As widely existing molecular chaperones in cells, sHSPs are involved in the regulation of many biological processes, such as oxidative stress, cell cycle and plant development [19]. Yang et al. [20] found that GmHSP17.9 expression increased with the development of soybean nodules and that the loss of function of GmHSP17.9 in nodules led to a decrease in the number of nodules, the fresh weight of the nodules and their nitrogenase activity, and the ultrastructure showed that the nodule symbiotic body was damaged. In A. thaliana, sHSP21 interacted with pTAC5 in the chloroplast and was involved in chloroplast development under heat stress [21]. In addition, SlHSP17.7 is involved in sugar metabolism to improve fruit quality in tomatoes [22]. When LbHSP17.9 was silenced in the buds of lilies in the present study, the buds opened later than the controls and the flowers faded earlier.
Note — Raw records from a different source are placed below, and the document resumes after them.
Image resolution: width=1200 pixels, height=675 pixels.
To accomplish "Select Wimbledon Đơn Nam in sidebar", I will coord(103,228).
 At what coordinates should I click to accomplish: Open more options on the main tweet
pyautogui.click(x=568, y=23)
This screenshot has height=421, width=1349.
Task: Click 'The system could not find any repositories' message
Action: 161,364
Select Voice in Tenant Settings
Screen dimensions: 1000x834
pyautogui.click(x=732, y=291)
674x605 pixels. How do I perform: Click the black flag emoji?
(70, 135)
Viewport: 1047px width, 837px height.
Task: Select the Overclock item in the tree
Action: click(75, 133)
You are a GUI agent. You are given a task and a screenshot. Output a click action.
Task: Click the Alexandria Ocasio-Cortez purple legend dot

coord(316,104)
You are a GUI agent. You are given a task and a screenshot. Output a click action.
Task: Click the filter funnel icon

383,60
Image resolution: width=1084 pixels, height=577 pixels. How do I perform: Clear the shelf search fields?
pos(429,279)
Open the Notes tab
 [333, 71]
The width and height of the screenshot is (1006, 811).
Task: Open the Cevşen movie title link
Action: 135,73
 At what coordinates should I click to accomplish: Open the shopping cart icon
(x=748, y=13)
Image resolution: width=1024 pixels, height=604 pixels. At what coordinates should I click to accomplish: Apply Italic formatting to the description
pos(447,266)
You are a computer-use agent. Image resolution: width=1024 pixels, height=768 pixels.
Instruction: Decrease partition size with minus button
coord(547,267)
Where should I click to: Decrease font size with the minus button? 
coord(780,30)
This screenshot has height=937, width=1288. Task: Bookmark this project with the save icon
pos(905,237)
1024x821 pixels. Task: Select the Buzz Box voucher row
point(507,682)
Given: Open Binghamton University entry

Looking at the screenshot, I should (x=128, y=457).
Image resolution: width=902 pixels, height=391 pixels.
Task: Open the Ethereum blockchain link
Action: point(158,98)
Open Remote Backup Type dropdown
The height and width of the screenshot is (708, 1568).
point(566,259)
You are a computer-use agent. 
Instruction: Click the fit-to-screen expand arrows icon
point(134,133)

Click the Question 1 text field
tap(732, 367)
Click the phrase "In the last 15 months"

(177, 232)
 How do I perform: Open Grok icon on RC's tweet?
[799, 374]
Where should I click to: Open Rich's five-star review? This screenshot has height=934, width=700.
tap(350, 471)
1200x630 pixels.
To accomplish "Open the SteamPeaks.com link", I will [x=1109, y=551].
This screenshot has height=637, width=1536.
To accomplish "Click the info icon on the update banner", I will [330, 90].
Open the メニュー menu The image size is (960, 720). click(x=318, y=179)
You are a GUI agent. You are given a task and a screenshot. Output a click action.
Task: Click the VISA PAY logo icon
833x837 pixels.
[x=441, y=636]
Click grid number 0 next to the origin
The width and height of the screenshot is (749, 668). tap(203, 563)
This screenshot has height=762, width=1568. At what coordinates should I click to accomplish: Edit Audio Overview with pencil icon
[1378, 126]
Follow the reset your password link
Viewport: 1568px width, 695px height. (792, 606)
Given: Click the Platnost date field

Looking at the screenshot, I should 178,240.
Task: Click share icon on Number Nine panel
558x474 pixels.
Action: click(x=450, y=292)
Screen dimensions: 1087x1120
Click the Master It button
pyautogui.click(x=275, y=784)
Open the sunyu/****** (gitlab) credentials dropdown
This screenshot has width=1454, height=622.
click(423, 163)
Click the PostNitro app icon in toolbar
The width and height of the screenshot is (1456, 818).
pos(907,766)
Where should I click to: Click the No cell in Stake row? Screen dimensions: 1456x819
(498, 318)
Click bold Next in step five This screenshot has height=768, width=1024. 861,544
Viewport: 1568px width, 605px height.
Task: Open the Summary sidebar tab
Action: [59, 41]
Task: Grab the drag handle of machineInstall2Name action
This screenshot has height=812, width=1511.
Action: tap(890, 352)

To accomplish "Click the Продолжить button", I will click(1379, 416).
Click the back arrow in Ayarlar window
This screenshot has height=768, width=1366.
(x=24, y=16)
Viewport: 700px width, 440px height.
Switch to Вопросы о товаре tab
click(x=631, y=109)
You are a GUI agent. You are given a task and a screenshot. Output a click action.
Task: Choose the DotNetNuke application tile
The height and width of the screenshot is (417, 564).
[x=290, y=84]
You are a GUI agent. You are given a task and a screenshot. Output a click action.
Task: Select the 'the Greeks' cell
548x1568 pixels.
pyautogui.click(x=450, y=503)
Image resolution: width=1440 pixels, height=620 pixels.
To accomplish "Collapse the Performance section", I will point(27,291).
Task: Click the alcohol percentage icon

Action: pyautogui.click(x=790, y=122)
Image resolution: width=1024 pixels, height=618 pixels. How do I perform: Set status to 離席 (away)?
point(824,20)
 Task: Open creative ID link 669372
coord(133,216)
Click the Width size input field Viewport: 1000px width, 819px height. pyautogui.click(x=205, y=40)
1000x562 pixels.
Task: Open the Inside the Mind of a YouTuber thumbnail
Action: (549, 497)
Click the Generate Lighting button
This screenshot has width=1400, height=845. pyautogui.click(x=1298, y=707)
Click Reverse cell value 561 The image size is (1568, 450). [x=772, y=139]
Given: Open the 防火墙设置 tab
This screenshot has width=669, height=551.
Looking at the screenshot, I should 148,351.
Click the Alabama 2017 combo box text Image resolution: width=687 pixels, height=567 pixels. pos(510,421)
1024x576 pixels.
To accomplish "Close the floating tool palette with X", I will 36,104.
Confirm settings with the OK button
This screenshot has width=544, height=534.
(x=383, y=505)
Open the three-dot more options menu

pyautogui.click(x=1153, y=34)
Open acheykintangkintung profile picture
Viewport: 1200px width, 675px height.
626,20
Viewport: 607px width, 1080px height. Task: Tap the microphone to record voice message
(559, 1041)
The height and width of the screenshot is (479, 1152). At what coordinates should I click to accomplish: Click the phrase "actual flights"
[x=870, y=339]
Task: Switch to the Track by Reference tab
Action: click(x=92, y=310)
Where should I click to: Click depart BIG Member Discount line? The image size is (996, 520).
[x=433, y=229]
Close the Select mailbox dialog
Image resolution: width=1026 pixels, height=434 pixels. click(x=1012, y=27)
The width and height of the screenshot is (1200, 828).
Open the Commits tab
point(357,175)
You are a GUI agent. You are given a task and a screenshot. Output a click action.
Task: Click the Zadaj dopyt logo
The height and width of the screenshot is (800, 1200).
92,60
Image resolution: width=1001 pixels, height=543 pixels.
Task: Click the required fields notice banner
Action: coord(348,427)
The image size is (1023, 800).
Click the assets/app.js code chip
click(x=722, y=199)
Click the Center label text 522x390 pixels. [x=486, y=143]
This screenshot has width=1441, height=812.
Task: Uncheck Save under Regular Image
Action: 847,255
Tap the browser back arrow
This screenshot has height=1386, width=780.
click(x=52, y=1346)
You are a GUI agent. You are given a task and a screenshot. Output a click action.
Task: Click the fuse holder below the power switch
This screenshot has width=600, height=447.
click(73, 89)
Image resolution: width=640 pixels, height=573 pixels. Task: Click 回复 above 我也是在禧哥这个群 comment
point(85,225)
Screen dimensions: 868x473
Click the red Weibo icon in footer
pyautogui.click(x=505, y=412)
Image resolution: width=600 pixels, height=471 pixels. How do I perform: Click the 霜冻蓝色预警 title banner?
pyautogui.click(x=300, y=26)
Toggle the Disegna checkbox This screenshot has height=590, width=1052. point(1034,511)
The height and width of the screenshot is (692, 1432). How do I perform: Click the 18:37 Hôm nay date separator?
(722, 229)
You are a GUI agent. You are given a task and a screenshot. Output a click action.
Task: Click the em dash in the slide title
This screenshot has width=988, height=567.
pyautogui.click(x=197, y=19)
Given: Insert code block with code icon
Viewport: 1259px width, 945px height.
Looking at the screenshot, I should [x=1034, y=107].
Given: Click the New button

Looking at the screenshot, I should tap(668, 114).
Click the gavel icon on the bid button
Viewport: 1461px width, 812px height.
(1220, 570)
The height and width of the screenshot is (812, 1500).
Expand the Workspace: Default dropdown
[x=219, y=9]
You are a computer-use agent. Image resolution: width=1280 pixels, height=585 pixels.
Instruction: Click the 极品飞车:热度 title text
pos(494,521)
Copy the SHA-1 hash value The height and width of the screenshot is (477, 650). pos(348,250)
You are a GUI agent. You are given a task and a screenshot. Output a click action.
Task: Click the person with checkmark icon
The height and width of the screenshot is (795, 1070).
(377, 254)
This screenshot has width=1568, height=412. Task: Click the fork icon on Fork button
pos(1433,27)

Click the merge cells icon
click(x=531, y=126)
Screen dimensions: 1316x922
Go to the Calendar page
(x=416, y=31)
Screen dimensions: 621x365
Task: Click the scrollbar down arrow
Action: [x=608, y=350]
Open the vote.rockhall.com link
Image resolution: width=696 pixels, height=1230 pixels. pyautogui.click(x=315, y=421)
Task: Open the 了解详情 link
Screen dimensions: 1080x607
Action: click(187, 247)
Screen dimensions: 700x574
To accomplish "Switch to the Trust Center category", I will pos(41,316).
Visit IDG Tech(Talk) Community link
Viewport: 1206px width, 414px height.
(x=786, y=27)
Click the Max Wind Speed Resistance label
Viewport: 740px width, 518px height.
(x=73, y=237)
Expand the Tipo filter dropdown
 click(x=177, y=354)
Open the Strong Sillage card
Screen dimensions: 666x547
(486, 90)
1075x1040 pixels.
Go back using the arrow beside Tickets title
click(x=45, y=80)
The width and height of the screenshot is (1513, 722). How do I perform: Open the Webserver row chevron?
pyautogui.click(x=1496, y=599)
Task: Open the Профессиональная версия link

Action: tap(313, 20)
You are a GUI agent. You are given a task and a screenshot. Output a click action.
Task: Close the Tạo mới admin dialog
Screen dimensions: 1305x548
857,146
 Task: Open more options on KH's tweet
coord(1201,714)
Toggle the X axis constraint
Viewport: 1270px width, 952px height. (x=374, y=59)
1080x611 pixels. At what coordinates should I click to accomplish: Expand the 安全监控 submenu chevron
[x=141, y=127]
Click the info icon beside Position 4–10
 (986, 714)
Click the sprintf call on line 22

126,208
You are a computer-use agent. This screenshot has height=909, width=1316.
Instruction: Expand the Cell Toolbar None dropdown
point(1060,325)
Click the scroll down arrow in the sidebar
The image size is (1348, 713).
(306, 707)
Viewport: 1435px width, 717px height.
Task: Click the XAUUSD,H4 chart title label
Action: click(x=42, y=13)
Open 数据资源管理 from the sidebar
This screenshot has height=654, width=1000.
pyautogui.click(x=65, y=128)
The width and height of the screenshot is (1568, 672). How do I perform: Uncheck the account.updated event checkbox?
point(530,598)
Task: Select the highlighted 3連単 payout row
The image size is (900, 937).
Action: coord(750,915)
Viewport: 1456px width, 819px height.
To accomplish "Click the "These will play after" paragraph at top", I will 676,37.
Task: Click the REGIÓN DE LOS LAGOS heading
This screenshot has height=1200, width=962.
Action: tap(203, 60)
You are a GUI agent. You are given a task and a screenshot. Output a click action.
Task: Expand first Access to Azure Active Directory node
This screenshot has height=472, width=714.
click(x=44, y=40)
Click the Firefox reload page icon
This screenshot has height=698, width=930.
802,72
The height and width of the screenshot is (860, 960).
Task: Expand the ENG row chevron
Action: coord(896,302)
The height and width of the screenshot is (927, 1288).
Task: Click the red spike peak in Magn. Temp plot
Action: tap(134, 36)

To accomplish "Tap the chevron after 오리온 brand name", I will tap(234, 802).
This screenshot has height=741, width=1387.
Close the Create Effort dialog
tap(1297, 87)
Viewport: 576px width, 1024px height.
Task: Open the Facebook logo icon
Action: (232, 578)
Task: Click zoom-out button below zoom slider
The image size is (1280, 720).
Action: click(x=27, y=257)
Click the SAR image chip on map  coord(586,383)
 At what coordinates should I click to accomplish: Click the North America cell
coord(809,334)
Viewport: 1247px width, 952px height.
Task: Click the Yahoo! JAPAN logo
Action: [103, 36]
The sHSPs are involved in the regulation of biological and abiotic stresses in plants [17]. In plums, PmHSP17.9 was up-regulated after being treated with heat stress, salt, dehydration, oxidative stress or ABA [18]. In this study, when cut lily flowers were treated with high temperature, low temperature, GABA and ABA, LbHSP17.9 transcription was induced; when LbHSP17.9 was silenced in cut lily flowers, the MDA content was higher than in TRV2; and when LbHSP17.9 was overexpressed in lily petal segments, the OE-LbHSP17.9 segments were brighter in color and had lower relative conductivity than the control under 4 °C stress. The gene LimHSP16.45 from Lilium davidii was cloned into A. thaliana and improved plant resistance to high temperature, high salt and oxidative stresses [23]. In this study, the leaves of two overexpressing A. thaliana lines under 4 °C treatment were greener than those of the WT, and the MDA content in the leaves was also significantly lower than that of the WT, indicating that overexpressing LbHSP17.9 improved the ability of A. thaliana to withstand cold stress. Overexpressing LimHSP16.45 improved the abiotic stress tolerance of A. thaliana plants [23]. The expression of TaHSP17.6 in A. thaliana improved plant tolerance to salt stress and reduced plant sensitivity to exogenous ABA; after removing the leaves, the hydration was superior in the transgenic compared to the WT leaves [24]. Transgenic tobacco plants expressing OsHsp17.4 and OsHsp17.9A proteins and Arabidopsis plants ectopically expressing OsHsp17.4 protein showed improved thermotolerance to the respective trans-hosts during the post-stress recovery process [25].

The sHSPs play decisive roles in the defense of organisms during physiological stress by protecting natural proteins from irreversible aggregation and oxidative inactivation [26]. In Lilium davidii, LimHSP16.45 has a protective effect on pollen mother cells and tapetal cells under extreme temperatures in meiosis I from the late even-line to the coarse-line stage [27]. In this study, when TRV2::LbHSP17.9 plants were subjected to 4 °C stress, CAT and POD activities were lower in these plans than in the TRV2 plants, and the SOD activity in the late stage was significantly lower than that of the controls. Further analysis of the transcription level of antioxidant enzyme genes showed that the transcription levels of LbCu/ZnSOD, LbMnSOD and LbCAT in TRV2::LbHSP17.9 were lower than those of TRV2. In transgenic seeds expressing Nelumbo nucifera NnHsp17.5 in A. thaliana, the SOD activity was increased after accelerated aging treatment [28]. Transgenic A. thaliana plants overexpressing poplar PtsHsp17.8 also showed higher tolerance to high temperature and salt stress than control plants due to the increase in activity of antioxidant enzymes [29].

5. Conclusions

The results showed that silencing LbHSP17.9 in cut lily flowers reduced their cold stress resistance, while LbHSP17.9 overexpression in A. thaliana resulted in stronger cold resistance than that of the WT, which was related to the activity of antioxidant enzymes and the transcription level of their genes. Our study aimed to enhance the cold stress resistance of cut lilies after harvest and long-distance transportation by regulating LbHSP17.9 expression, thereby avoiding the bud deformity and premature aging caused by stress and finally extending the bottle insertion period of cut lilies, which could improve the quality of cut lilies.